-- Extracted data follows --

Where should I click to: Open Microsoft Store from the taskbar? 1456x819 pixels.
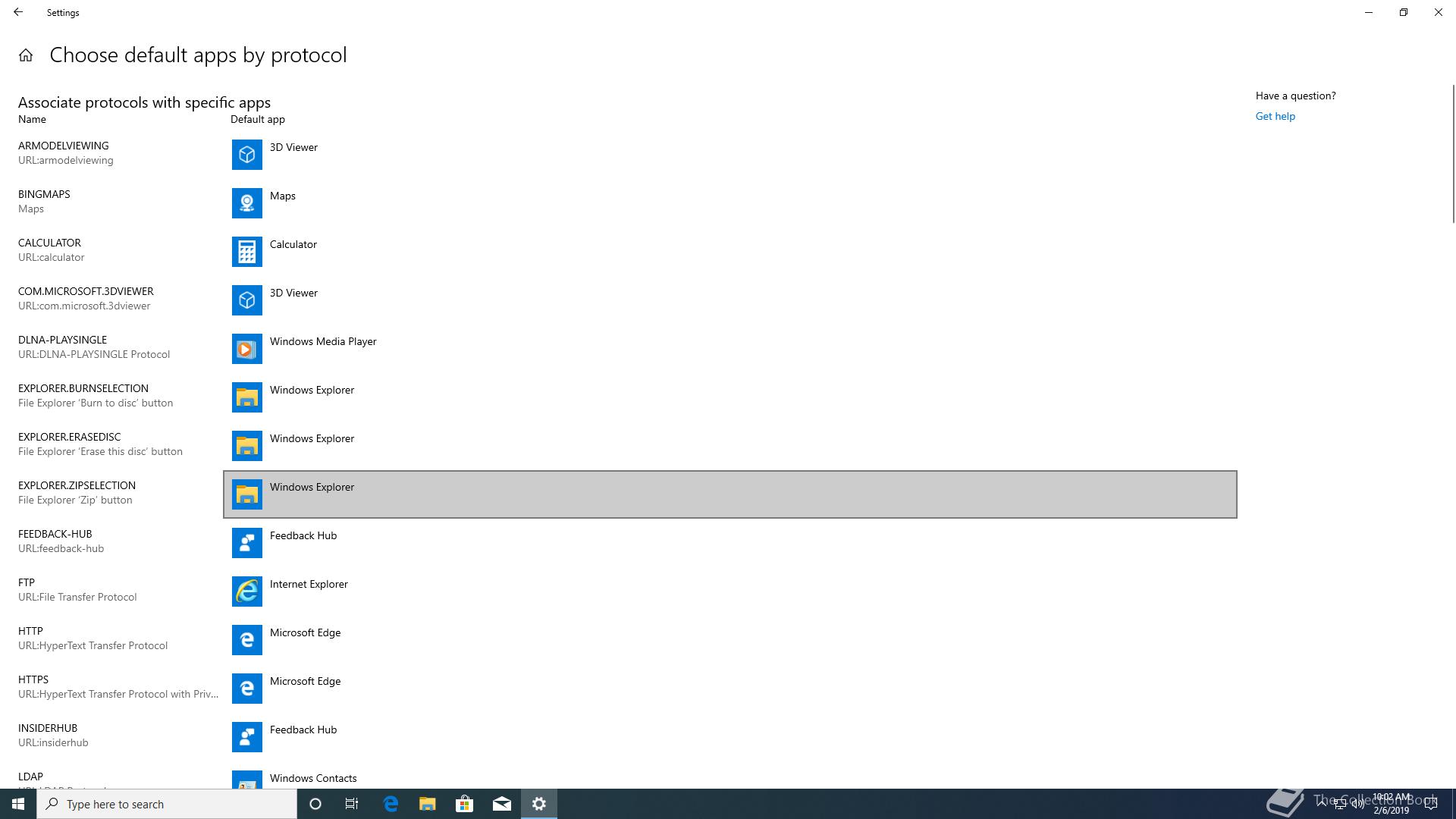464,804
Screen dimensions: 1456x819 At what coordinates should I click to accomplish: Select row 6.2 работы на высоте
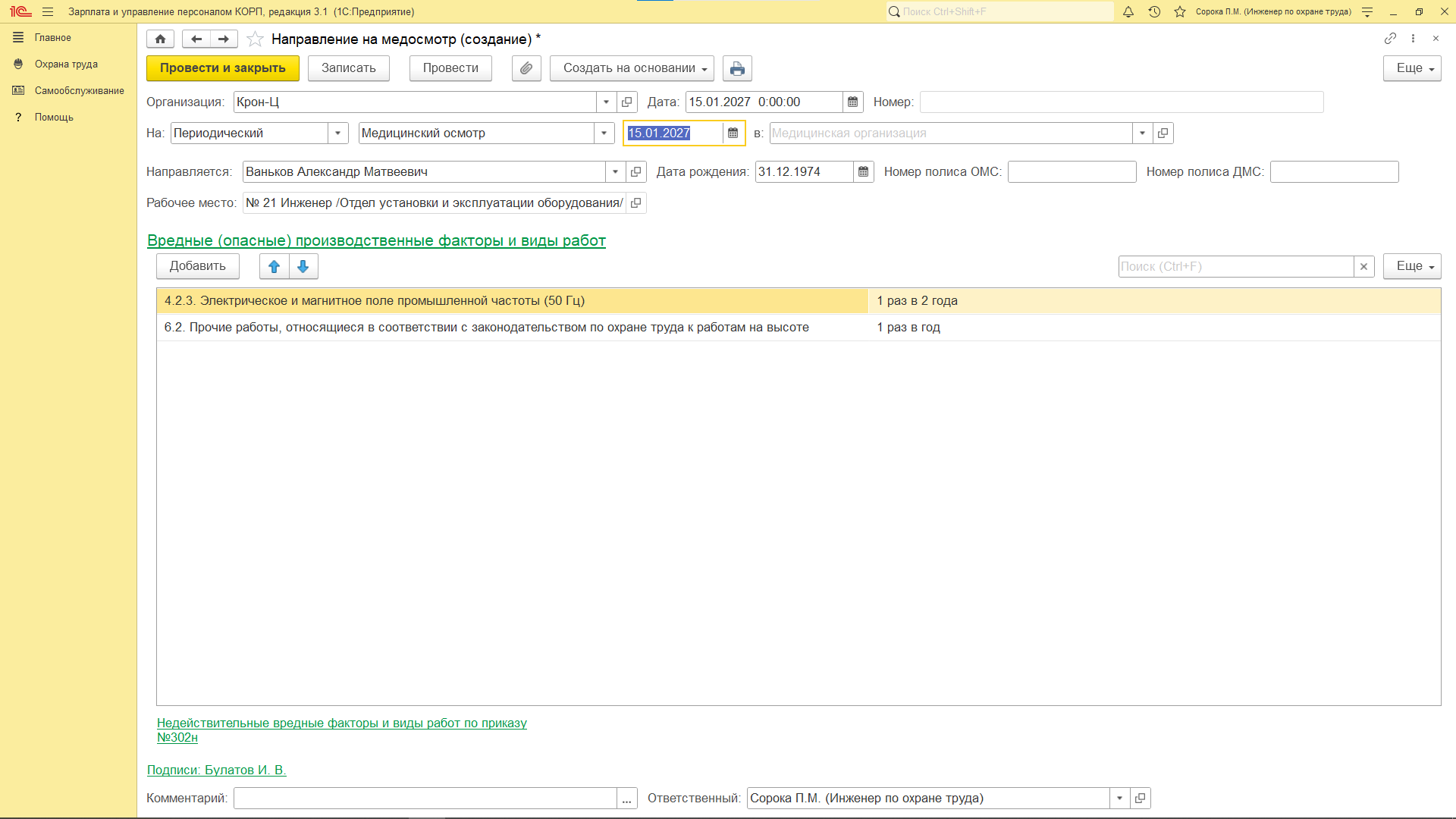pos(485,328)

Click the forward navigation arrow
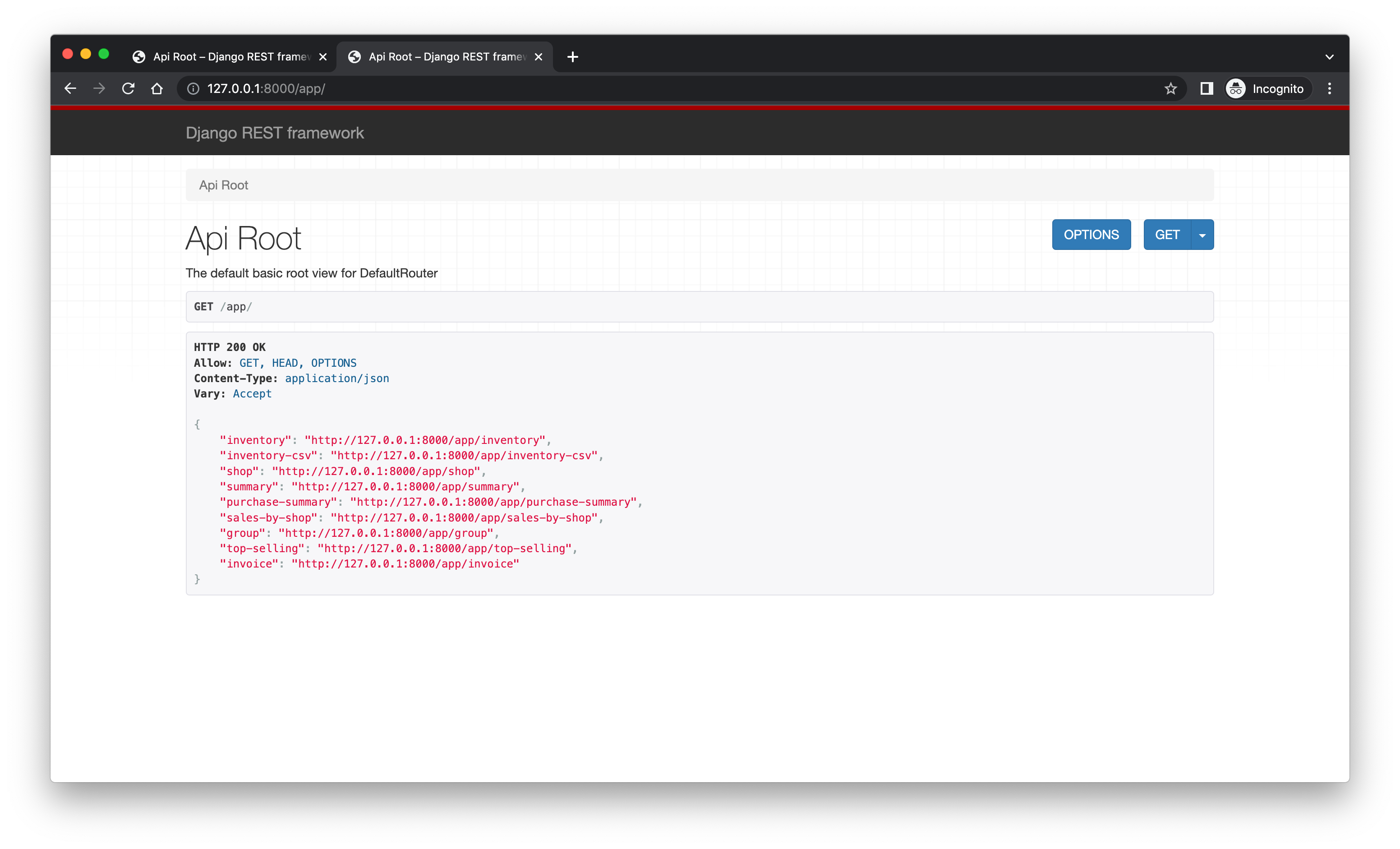[x=99, y=89]
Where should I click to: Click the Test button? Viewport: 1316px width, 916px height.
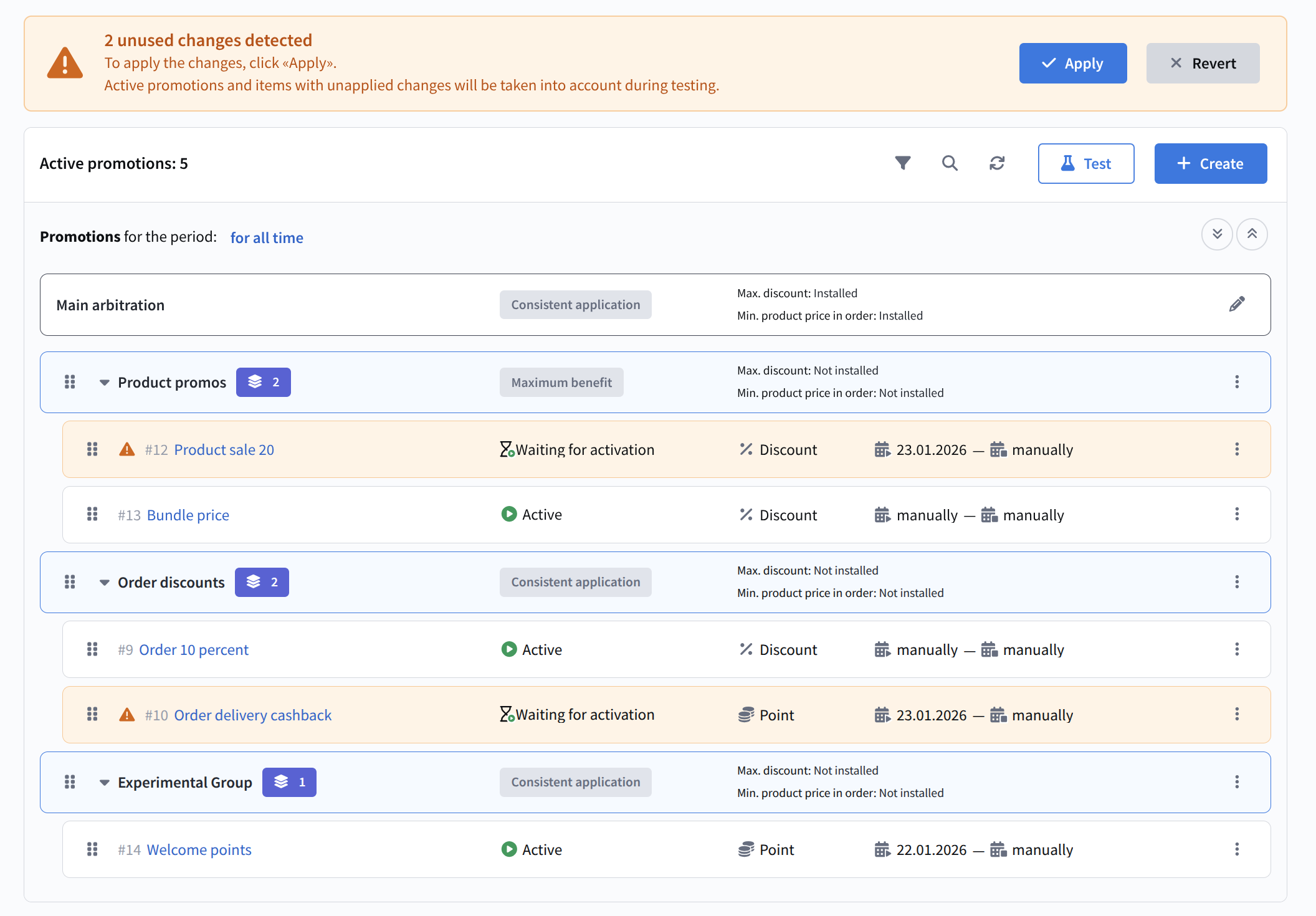1085,163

-- Extracted data concluded --

Output the listing exactly, pictures excluded.

* [Result for this exercise]:
Where should I click to: Open Microsoft Store from the taskbar? 1456x819 pixels.
464,804
Screen dimensions: 1456x819 At what coordinates should I click to accomplish: Select row 6.2 работы на высоте
pos(485,328)

Click the forward navigation arrow
[x=99, y=89]
Where should I click to: Click the Test button? Viewport: 1316px width, 916px height.
1085,163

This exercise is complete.